SSL Security Certificates
The privacy and security of Iranian users has also been eroded through the use of Iranian national SSL security certificates. While SSL security certificates ensure the security of the connection between the user and the websites by encrypting the internet traffic, this security is built on trust in the provider of the security.
Any entity issuing a SSL certificate has two “keys” for that certificate—one for encrypting and one for decrypting.
While a company will keep those keys secure, if the state is the issuing body, they also have the ability to decrypt—without the worry of going out of business. Given the Iranian government’s history and record of violations of users’ privacy, trust in the integrity of the certificates would be misplaced. Because they are state-issued, Iran’s national SSL certificates offer only a false security—regardless of the “https” users will see in the address bar. At present, the Iranian national SSL certificate is valid only in Iran and in Iran’s Saina national browser; no other browser currently regards it as valid.
According to Article 32 of Iran’s Regulations of Electronic Commerce Law, the (state-run) Center for Root Certificate Authority (CA)67 is responsible for the authorization to create, sign, issue and revoke the national SSL certificates. The Iranian government will thus control the issuance, use and distribution of the national SSL certificates. Simply put, use of this security certificate–by individuals, websites or mobile applications—will enable state intelligence and security forces to access, surveil, hack and control users’ internet content.
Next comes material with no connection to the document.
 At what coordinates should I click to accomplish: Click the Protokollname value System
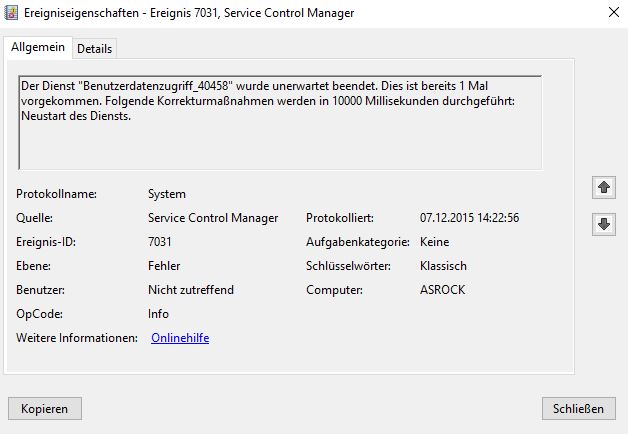(x=166, y=194)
So far, the Iranian government does not appear to have made much headway with its SSL certificates. The last available numbers published on its website68 are from March 2014, and indicate 440,000 copies of Iran’s national Saina browser were downloaded. While the data is several years old, the fact that Iran’s national SSLs are still not recognized as valid by any other browser suggests these numbers have not moved significantly. Nevertheless, If Iran is successful in pushing more users to use them, Iranians’ online privacy will be deeply compromised.